Data records

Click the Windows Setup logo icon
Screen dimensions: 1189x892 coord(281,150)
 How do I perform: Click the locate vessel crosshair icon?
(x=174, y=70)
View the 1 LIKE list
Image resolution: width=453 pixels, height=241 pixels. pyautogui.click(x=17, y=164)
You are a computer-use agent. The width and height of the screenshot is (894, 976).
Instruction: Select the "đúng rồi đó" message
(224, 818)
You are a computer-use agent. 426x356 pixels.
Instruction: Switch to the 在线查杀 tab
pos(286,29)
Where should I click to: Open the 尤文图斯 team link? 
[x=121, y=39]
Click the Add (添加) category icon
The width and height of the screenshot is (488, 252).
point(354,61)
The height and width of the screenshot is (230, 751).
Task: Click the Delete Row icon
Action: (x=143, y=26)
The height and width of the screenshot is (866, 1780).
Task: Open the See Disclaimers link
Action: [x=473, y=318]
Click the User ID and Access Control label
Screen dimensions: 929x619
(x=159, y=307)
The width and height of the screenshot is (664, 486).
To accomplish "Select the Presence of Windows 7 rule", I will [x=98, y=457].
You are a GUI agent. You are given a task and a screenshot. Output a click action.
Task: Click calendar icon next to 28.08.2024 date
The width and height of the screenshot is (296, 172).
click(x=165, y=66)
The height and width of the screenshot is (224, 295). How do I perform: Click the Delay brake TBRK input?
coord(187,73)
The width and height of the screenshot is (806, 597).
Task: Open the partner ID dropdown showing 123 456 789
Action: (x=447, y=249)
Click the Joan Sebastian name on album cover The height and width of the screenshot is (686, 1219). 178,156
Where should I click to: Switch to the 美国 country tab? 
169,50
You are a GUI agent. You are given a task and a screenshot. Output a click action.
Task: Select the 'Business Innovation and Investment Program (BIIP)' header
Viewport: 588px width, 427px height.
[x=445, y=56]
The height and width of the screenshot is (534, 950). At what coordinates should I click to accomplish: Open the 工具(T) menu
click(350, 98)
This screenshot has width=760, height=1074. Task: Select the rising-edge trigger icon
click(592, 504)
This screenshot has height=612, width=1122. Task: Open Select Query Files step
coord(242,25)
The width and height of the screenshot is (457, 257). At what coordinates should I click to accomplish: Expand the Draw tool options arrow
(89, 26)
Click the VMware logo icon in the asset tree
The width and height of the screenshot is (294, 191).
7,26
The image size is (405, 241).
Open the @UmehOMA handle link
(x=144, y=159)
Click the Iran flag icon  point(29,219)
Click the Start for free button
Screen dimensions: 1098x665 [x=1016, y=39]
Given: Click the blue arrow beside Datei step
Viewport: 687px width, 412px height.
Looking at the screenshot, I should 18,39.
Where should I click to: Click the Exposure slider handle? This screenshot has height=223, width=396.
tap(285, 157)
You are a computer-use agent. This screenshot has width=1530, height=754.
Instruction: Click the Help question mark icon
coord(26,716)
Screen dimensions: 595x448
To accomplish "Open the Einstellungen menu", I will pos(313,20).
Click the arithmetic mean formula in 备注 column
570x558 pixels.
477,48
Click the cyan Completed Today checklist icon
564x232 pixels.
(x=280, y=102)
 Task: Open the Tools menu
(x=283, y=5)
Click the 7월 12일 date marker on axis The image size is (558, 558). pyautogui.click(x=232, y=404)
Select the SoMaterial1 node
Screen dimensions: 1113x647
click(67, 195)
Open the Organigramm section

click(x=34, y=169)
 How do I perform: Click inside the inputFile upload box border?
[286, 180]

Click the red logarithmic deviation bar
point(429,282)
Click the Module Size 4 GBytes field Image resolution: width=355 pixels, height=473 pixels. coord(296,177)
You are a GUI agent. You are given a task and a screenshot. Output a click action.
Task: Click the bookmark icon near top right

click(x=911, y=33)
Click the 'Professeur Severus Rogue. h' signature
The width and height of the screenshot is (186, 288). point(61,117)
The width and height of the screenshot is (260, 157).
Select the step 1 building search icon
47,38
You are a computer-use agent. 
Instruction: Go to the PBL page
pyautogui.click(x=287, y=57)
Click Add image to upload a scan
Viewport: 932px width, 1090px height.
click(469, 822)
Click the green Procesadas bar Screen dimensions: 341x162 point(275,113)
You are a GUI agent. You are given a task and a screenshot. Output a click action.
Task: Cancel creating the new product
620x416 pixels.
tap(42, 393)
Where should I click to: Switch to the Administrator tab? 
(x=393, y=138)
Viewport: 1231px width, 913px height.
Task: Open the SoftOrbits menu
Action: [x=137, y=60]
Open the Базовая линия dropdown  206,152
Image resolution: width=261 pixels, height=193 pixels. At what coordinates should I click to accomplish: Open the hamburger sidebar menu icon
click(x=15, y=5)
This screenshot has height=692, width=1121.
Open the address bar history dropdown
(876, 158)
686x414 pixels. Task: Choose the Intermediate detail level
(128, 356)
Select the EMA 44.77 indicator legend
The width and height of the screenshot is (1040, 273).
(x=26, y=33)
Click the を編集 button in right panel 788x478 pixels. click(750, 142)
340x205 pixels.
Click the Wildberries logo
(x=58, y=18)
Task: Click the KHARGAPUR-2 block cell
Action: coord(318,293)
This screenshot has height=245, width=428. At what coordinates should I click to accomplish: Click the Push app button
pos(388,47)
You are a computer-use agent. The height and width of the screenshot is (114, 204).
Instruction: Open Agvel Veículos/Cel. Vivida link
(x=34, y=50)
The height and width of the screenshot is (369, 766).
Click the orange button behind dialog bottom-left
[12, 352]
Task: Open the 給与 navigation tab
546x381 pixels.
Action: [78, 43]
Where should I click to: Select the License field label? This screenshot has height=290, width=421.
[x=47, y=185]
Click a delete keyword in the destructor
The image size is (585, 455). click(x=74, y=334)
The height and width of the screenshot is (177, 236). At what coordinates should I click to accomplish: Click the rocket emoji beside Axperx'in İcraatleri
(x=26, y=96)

--- INSTRUCTIONS FOR THE TASK ---
Above are the records; from them, give again exactly the lines from the one containing "The height and width of the screenshot is (534, 950)." through the one containing "Click the Iran", both included.

--- EXERCISE ANSWER ---
The height and width of the screenshot is (534, 950). At what coordinates should I click to accomplish: Open the 工具(T) menu
click(350, 98)
This screenshot has width=760, height=1074. Task: Select the rising-edge trigger icon
click(592, 504)
This screenshot has height=612, width=1122. Task: Open Select Query Files step
coord(242,25)
The width and height of the screenshot is (457, 257). At what coordinates should I click to accomplish: Expand the Draw tool options arrow
(89, 26)
Click the VMware logo icon in the asset tree
The width and height of the screenshot is (294, 191).
7,26
The image size is (405, 241).
Open the @UmehOMA handle link
(x=144, y=159)
Click the Iran flag icon  point(29,219)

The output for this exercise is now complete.